Tuesday March 21, 2017 4:00 PM

Exploiting Physiological Cues to Engineer Drug Delivery in Skeletal and Gastrointestinal

Speaker: Sufeng Zhang, PhD, Langer Research Laboratory, Massachusetts Institute of Technology
Location: Annenberg 105
Abstract: New biological discoveries and engineering technologies hold great promise in overcoming medical challenges, and when integrated, they shift the treatment paradigm towards better outcomes. Successful translation of biology into therapy requires a deep understanding of the physiological microenvironment at the diseased site, especially for disease-specific drug delivery systems. Tissue compositions alter significantly under pathological conditions compared with normal tissue at the genetic, molecular and cellular levels. These pathophysiological changes have been used as biomarkers for disease diagnosis; at the same time, they can be employed as instructive cues to anchor drug delivery systems.
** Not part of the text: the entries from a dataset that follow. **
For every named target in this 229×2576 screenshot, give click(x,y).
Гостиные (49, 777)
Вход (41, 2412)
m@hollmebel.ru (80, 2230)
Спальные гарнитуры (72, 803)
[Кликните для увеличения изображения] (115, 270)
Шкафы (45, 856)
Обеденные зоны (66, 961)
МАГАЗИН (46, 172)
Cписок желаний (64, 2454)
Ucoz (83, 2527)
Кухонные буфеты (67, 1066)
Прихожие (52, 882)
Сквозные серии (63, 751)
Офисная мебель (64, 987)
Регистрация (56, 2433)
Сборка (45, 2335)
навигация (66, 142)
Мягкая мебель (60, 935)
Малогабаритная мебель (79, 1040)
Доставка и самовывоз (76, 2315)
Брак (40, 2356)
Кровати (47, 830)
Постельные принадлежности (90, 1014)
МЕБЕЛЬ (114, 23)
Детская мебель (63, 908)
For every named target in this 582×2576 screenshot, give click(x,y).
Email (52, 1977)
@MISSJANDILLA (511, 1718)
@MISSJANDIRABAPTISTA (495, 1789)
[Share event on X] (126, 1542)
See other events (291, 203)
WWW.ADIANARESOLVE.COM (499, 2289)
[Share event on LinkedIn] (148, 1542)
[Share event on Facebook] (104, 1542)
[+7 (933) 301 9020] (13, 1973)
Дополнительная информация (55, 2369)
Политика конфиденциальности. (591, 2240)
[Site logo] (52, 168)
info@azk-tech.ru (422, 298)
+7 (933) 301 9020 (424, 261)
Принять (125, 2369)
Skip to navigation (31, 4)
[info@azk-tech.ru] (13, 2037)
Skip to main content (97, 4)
In this seminar, I will first present drug delivery systems that specifically target bone through chemical modification with bisphosphonates (a group of molecules that have high affinity to bone) and physical encapsulation with nanoparticles. Next, I will describe a novel approach using an inflammation-targeting hydrogel for local drug delivery in inflammatory bowel disease, a set of chronic inflammatory disorders in the gastrointestinal tract. The in vivo validation of these engineered drug delivery systems in multiple animal models will also be discussed. Finally, I will describe future prospects of targeted drug delivery in the treatment of gastrointestinal and skeletal diseases.
Biography: Dr. Sufeng Zhang is a postdoctoral fellow in the laboratory of Institute Professor Robert Langer at the Massachusetts Institute of Technology. Dr. Zhang's postdoctoral work focuses on targeted drug delivery for treatment of gastrointestinal disorders, particularly inflammatory bowel disease. She received her Ph.D. in Chemical Engineering from the Department of Chemical and Materials Engineering at the University of Alberta in Edmonton, Canada. Her Ph.D. work developed drug delivery systems specifically to bone for skeletal regeneration. Dr. Zhang's research is focused on understanding the biological changes associated with disease types and disease states, and how to apply these pathophysiological features as cues in systems for drug delivery and tissue regeneration. Dr. Zhang has received several awards, including postdoctoral fellowships from the Natural Sciences and Engineering Research Council of Canada (NSERC) and the Crohn's and Colitis Foundation of America (CCFA).